Segment Start: Material supplied

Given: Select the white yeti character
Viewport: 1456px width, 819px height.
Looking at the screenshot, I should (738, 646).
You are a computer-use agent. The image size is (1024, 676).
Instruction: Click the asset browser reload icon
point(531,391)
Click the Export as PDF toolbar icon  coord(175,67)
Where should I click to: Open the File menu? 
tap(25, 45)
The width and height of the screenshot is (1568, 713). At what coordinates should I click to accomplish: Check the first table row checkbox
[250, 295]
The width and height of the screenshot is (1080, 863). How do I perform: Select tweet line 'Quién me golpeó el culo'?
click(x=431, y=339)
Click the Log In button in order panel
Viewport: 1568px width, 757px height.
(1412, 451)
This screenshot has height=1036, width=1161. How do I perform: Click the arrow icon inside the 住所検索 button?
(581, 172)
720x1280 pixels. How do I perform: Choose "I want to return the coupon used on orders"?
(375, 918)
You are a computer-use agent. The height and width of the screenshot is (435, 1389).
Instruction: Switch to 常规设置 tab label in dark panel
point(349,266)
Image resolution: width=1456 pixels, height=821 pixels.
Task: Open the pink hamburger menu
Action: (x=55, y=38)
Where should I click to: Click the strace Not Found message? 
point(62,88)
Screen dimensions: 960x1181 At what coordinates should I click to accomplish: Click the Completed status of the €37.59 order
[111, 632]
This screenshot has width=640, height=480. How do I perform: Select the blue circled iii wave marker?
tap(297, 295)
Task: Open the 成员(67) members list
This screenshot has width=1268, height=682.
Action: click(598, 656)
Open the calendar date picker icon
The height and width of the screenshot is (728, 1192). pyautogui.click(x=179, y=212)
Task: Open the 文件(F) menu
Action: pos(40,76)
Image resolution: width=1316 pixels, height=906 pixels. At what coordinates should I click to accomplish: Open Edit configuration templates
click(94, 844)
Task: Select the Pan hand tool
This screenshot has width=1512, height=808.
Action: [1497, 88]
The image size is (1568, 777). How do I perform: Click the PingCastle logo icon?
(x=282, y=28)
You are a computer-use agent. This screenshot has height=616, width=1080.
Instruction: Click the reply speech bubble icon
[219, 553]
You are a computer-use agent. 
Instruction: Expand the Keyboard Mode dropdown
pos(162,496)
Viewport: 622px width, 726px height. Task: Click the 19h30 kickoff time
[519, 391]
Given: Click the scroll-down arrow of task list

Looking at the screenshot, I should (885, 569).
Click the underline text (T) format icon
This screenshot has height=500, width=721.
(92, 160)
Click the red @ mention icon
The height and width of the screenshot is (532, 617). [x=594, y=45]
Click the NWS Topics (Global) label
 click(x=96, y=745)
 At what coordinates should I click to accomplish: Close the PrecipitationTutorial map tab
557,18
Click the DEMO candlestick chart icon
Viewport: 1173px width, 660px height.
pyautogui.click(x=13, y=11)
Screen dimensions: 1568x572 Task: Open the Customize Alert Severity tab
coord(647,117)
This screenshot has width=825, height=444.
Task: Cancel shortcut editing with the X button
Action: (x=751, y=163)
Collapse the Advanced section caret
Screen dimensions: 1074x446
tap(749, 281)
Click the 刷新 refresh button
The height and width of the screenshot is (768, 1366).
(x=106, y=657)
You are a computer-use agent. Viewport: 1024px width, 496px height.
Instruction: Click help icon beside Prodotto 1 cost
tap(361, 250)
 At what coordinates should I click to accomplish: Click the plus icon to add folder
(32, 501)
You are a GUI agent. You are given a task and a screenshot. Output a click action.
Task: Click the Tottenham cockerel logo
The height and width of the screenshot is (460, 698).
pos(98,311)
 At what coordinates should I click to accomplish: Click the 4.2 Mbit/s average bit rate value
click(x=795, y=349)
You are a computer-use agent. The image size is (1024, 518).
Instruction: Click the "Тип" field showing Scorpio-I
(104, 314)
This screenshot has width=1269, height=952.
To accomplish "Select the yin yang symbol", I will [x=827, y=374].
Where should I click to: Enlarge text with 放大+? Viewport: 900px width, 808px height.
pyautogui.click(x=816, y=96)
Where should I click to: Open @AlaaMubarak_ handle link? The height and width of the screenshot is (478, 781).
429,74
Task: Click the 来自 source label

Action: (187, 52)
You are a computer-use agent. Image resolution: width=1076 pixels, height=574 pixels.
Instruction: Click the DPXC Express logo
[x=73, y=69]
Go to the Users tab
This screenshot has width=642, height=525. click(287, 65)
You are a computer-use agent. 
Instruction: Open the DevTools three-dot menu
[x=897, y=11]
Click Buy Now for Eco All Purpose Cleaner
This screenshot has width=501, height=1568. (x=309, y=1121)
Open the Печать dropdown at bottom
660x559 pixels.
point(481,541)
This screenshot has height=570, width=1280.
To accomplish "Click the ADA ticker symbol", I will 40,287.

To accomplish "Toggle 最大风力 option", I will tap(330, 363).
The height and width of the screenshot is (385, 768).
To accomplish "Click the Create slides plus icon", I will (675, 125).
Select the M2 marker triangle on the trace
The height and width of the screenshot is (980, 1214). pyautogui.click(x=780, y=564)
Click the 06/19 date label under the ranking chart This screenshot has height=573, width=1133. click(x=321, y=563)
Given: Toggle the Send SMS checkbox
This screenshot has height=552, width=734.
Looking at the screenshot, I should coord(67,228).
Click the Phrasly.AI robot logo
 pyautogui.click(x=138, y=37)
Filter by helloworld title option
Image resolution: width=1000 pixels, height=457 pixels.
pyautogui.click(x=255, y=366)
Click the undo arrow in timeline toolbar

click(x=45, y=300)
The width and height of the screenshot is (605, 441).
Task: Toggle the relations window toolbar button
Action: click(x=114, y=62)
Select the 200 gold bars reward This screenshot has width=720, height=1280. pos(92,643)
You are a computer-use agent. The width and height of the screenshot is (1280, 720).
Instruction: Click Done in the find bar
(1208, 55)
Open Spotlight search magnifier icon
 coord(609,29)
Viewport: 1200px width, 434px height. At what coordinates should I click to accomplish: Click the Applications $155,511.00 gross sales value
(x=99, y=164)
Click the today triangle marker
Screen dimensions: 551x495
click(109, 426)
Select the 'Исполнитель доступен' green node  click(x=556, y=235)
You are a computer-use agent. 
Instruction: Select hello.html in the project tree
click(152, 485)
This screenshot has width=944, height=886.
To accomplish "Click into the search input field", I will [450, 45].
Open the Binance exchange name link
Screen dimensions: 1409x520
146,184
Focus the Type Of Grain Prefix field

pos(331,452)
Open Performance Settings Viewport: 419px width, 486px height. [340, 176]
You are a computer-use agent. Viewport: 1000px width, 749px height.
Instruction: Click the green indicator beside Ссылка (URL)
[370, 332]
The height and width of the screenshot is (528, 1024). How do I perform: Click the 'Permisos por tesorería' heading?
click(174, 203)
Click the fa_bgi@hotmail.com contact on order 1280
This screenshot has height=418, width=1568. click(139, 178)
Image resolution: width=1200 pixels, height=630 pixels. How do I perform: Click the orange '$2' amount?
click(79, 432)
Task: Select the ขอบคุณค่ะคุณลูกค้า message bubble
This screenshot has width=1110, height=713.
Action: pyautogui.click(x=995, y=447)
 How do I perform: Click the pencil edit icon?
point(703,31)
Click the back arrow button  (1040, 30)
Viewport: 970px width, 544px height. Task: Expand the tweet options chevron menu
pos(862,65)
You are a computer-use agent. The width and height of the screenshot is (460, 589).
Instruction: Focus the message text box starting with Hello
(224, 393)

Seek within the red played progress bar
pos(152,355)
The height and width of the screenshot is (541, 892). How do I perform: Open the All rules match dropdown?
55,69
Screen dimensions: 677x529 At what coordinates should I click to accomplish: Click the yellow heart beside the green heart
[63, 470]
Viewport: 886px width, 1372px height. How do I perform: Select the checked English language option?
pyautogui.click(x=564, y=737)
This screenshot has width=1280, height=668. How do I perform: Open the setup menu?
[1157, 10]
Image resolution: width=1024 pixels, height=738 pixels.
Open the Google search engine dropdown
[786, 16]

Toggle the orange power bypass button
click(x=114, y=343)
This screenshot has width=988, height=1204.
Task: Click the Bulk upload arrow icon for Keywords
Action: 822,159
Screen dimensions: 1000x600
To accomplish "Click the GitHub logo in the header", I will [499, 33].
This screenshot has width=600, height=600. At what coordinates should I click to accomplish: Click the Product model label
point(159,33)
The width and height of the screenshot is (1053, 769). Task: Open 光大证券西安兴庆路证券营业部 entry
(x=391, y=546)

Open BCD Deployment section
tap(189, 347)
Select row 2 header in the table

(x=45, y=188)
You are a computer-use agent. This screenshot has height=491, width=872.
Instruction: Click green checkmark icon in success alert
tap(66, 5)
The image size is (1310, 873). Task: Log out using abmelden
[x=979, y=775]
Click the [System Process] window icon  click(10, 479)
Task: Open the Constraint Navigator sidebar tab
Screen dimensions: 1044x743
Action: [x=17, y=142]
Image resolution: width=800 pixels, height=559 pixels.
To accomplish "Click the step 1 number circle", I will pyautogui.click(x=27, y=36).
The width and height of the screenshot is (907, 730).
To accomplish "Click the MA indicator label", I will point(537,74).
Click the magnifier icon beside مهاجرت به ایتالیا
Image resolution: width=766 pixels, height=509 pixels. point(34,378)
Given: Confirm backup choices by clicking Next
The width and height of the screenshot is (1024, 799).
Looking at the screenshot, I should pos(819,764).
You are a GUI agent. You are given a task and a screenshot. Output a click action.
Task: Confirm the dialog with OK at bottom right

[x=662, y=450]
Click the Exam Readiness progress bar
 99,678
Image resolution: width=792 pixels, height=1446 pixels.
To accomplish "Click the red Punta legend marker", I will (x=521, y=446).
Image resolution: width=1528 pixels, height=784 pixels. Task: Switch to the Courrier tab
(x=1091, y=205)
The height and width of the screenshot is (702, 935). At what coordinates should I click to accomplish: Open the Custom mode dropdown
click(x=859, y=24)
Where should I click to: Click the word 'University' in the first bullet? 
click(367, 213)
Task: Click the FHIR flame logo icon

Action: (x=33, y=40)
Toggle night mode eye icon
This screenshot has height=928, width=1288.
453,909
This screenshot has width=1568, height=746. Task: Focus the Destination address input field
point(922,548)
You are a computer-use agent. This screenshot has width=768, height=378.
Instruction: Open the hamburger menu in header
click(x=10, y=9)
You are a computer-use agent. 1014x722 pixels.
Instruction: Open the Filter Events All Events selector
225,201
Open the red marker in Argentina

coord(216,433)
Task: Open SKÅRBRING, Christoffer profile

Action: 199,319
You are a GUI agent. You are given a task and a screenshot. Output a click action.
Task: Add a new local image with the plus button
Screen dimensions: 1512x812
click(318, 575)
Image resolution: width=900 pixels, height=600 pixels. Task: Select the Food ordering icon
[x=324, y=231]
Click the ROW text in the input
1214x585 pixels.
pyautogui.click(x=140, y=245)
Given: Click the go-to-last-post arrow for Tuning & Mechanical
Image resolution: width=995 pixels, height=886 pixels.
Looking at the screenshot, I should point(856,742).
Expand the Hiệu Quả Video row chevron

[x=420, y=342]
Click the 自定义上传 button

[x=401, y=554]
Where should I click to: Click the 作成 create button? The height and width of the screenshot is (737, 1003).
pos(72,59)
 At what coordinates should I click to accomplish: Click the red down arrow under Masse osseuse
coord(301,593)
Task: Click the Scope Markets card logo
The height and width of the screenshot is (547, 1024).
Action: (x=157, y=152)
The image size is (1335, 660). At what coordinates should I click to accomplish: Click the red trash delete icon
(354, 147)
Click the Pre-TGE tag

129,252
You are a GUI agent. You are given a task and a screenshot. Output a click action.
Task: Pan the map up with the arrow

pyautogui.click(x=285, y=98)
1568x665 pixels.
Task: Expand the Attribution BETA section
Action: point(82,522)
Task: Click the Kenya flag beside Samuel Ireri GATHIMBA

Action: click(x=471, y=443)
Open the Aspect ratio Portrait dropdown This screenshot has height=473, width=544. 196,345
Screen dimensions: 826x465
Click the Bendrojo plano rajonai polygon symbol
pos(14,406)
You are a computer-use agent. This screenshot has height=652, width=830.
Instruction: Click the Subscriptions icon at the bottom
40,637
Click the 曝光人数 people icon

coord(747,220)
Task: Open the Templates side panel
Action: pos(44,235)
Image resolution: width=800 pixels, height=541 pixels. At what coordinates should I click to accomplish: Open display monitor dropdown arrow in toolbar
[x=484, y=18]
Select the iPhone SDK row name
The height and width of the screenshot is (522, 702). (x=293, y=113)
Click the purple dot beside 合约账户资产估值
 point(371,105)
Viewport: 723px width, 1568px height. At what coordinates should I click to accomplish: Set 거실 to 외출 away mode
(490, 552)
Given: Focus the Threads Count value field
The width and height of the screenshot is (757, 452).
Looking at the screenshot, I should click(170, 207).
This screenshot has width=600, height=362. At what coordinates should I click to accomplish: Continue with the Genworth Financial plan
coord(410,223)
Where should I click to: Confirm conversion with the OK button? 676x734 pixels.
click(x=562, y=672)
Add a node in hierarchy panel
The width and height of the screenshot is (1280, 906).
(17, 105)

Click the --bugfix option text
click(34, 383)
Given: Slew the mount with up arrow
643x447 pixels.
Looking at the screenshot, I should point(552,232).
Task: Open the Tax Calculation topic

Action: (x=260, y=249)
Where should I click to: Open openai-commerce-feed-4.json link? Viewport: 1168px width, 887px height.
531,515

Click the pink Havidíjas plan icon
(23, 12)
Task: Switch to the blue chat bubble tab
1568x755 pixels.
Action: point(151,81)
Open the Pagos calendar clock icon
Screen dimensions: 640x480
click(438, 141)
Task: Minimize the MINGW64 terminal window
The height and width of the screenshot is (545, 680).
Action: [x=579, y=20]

Segment End: Material supplied

--- Directions ---
Above are the records. Print exactly, and only, the lines from the line with "Task: Click the Kenya" to the line with "has height=652, width=830.", both inclusive.

--- Solution to this problem ---
Task: Click the Kenya flag beside Samuel Ireri GATHIMBA

Action: click(x=471, y=443)
Open the Aspect ratio Portrait dropdown This screenshot has height=473, width=544. 196,345
Screen dimensions: 826x465
Click the Bendrojo plano rajonai polygon symbol
pos(14,406)
You are a computer-use agent. This screenshot has height=652, width=830.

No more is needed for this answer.